__ACTION ITEM__
Filter the data for lines with the word "link" and copy those lines.

Pixel coordinate grounding data:
Content starts
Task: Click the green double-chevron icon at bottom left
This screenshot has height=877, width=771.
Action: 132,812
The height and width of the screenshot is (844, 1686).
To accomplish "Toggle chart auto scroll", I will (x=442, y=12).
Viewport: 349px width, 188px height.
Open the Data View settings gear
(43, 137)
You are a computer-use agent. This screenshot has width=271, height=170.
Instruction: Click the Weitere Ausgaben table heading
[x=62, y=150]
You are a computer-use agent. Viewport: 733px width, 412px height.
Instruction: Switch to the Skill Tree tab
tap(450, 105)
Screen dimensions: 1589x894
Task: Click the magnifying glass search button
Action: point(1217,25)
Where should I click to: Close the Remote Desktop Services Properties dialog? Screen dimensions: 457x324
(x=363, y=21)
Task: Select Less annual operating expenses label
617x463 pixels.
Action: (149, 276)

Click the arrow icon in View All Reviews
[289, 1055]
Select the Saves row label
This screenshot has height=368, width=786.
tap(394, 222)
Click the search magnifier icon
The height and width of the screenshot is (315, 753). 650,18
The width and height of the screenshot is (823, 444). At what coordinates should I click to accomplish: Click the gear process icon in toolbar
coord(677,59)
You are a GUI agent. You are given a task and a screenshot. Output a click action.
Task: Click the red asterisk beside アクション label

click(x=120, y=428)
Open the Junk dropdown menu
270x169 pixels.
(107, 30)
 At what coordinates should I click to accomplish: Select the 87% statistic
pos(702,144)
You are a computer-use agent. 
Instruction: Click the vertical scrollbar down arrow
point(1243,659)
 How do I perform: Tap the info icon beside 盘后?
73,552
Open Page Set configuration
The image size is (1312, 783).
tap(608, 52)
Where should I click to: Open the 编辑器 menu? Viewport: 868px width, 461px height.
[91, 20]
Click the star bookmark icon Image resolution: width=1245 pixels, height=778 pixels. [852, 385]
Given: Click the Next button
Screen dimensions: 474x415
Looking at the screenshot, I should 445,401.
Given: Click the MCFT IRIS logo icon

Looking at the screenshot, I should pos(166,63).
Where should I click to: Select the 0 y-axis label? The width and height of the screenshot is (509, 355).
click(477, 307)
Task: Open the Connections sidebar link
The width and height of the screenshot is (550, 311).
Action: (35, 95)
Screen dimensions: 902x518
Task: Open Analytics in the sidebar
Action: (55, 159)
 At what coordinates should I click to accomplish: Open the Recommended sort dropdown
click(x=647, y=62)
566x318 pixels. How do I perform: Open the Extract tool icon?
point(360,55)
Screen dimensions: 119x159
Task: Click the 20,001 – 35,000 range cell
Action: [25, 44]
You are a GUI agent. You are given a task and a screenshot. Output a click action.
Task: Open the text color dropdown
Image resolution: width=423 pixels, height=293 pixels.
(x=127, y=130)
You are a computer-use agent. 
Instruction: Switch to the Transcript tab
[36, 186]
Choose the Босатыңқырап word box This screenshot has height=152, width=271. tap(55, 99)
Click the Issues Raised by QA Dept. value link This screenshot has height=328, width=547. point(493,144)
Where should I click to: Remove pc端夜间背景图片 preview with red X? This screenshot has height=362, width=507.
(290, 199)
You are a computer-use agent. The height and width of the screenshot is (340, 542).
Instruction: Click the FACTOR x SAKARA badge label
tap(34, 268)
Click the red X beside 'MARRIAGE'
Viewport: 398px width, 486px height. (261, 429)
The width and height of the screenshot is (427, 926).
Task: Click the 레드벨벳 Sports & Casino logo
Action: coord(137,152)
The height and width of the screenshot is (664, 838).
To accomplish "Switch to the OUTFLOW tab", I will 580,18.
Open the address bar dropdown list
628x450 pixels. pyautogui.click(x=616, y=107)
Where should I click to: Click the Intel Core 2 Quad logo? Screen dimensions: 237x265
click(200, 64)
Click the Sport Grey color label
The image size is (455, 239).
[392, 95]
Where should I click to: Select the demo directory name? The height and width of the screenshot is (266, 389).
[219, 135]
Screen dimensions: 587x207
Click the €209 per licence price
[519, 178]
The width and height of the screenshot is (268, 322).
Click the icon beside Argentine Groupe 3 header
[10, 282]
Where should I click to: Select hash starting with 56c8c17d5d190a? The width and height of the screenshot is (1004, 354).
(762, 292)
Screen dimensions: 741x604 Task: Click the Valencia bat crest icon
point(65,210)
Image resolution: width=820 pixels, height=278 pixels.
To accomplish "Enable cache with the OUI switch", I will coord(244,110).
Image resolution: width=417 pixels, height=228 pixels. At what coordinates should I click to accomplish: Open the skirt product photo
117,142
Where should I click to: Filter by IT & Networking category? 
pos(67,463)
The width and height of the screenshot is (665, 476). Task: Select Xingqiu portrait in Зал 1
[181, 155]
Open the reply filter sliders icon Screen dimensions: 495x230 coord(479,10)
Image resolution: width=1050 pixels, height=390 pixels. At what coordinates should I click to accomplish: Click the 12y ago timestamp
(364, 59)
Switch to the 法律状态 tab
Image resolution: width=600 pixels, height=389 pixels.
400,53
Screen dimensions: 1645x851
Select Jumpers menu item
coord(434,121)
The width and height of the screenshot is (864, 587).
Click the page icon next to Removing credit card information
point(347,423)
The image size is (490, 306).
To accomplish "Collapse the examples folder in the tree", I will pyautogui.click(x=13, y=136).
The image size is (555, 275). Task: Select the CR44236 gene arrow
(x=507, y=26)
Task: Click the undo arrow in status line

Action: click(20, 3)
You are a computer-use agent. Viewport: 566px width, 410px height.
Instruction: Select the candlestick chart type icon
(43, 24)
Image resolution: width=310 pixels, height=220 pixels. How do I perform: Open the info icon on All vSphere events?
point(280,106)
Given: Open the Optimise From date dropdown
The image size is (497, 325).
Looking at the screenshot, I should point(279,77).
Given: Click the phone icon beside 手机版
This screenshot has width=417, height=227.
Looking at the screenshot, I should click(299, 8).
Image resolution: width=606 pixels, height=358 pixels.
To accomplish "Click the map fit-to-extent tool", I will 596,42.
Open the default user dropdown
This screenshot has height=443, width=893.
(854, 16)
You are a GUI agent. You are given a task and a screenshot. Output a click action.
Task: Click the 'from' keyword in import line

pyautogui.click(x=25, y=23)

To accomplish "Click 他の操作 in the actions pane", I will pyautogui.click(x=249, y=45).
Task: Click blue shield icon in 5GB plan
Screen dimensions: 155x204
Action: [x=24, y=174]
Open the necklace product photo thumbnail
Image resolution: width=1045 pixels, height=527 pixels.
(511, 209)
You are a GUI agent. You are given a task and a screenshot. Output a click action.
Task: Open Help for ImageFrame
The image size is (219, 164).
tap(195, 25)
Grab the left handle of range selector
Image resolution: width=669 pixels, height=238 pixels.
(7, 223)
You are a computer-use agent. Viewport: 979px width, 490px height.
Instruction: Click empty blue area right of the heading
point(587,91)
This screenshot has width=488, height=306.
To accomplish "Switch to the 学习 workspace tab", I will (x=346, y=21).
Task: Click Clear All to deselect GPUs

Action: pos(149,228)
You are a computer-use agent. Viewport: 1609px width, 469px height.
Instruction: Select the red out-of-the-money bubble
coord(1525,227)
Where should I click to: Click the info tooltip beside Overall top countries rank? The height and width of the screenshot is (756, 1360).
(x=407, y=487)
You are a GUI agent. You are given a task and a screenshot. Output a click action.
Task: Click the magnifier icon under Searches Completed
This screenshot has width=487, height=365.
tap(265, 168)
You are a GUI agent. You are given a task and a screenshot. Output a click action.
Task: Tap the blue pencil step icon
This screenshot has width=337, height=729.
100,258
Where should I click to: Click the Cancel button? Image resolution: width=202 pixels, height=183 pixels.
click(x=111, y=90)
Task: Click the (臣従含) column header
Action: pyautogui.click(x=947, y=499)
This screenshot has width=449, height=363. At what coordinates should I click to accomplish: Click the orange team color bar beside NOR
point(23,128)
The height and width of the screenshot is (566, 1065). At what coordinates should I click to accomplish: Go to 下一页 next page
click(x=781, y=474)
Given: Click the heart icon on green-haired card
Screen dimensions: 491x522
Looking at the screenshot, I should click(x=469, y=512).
Content ends
__EXERCISE OUTPUT__
Task: Open the Connections sidebar link
Click the Issues Raised by QA Dept. value link This screenshot has height=328, width=547. point(493,144)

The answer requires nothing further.